How to use Realtime Compute for Apache Flink to save data to a Tablestore time series table - Tablestore

This topic describes how to use Realtime Compute for Apache Flink to write data from Tablestore tables in the Wide Column model to Tablestore time series tables.

Background information

The TimeSeries model is designed based on the characteristics of time series data. This model is suitable for scenarios, such as IoT device monitoring, and can be used to store the data that is collected by devices and the monitoring data of machines. For more information, see Overview.

In the TimeSeries model of Tablestore, a two-dimensional time series table is used to store time series data.

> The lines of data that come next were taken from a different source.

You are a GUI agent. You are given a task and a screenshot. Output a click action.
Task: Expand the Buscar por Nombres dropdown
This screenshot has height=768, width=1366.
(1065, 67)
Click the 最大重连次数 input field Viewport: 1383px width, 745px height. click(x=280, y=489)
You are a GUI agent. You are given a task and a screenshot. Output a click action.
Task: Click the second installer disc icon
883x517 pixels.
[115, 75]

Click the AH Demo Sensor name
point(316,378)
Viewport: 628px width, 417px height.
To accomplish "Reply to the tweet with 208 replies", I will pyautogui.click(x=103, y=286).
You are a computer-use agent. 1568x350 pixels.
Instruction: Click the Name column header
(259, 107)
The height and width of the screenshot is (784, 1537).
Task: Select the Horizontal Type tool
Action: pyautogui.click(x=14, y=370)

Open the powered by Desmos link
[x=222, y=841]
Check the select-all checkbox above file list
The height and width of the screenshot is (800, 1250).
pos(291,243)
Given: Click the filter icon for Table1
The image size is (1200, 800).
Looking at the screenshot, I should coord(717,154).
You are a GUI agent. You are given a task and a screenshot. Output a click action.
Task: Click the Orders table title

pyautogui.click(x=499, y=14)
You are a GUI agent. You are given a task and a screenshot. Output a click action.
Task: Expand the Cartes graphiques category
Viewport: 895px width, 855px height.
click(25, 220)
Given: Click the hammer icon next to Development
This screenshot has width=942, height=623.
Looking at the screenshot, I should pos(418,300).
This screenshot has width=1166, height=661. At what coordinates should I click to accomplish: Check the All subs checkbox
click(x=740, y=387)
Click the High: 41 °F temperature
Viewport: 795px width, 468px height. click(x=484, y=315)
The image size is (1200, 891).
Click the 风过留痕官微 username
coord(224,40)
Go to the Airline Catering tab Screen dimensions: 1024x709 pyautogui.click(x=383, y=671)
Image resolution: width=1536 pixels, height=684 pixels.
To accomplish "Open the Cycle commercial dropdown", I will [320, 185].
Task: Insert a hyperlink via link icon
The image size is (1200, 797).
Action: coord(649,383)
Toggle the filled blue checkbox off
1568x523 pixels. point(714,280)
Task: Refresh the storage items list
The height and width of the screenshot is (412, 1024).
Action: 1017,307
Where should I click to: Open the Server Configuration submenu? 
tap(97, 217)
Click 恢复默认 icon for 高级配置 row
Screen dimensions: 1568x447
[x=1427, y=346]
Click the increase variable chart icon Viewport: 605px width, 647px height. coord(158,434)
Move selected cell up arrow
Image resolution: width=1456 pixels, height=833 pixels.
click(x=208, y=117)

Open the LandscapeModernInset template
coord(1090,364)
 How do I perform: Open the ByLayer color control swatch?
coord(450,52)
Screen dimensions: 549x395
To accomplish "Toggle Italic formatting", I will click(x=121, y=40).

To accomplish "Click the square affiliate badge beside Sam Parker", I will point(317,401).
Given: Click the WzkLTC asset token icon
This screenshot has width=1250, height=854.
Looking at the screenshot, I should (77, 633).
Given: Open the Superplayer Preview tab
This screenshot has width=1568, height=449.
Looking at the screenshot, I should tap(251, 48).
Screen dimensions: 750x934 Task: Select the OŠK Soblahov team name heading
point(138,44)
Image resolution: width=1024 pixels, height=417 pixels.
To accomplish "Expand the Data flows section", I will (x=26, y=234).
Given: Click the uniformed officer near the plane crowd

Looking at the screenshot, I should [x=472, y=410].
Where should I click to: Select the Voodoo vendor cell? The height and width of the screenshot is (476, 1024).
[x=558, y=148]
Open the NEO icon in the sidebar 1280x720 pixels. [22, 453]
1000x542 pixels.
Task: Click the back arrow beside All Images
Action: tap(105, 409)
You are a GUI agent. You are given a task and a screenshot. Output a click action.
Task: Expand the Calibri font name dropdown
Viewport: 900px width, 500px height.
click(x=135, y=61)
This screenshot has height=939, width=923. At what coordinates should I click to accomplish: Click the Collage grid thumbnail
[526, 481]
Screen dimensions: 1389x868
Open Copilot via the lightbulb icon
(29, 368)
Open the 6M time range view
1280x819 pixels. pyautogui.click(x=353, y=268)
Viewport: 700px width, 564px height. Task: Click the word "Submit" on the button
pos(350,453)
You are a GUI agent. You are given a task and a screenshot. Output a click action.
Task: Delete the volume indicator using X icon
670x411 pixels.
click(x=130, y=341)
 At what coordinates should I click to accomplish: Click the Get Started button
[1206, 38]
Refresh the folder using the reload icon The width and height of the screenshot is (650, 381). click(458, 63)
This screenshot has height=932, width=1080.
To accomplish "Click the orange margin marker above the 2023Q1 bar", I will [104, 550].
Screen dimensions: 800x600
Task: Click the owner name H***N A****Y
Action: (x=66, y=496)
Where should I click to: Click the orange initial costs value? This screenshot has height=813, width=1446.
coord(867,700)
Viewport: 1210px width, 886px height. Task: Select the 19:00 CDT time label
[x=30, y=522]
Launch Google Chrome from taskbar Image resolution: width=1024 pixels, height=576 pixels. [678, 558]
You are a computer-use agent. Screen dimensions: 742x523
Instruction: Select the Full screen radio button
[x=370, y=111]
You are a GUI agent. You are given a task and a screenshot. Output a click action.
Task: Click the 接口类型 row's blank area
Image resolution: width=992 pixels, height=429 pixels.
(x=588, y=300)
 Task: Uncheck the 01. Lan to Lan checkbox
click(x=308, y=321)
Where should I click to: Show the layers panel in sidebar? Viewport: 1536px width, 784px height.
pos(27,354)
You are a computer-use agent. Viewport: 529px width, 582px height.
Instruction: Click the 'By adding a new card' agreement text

Each row represents the data at a point in time in a time series. The time series identifiers and timestamp are the primary key columns of the row, and the data points of the time series under the timestamp are the data columns of the row. A row can contain multiple data columns. Time series identifiers consist of the measurement, data source, and tags. The timestamp identifies a specific point in time.

Usage notes

We recommend that you configure two compute units (CUs) and 4 GB memory for each TaskManager in Realtime Compute for Apache Flink to maximize the computing capabilities of each TaskManager. A TaskManager can write 10,000 rows per second.
If the number of partitions in the source table is large, we recommend that you set the concurrency to less than 16 in Realtime Compute for Apache Flink. The write rate linearly increases with the concurrency.
The Realtime Compute for Apache Flink and Tablestore instances must be in the same virtual private cloud (VPC). You must use a VPC endpoint for the Tablestore instance.
You can use Realtime Compute for Apache Flink to write data from Tablestore tables in the Wide Column model to Tablestore time series tables in the following regions: China (Hangzhou), China (Shanghai), China (Beijing), China (Zhangjiakou), China (Ulanqab), China (Shenzhen), China (Hong Kong), Germany (Frankfurt), US (Virginia), India (Mumbai), and Singapore.

Tablestore result tables

Realtime Compute for Apache Flink allows you to use Tablestore time series tables to store the results. For more information, see Tablestore connector.

A time series table in the TimeSeries model has the following primary key columns: _m_name, _data_source, _tags, and _time. When you use a time series table as a result table, you must specify four primary key columns. Other configurations are the same as those when you use a data table as a result table. You can specify the primary key columns of a time series table by using the parameters in the WITH clause, the primary key of the SINK table, and the primary key in the Map format. If you use the preceding three methods at the same time to specify the primary key columns of a time series table, the primary key columns that are specified by using the parameters in the WITH clause have the highest priority.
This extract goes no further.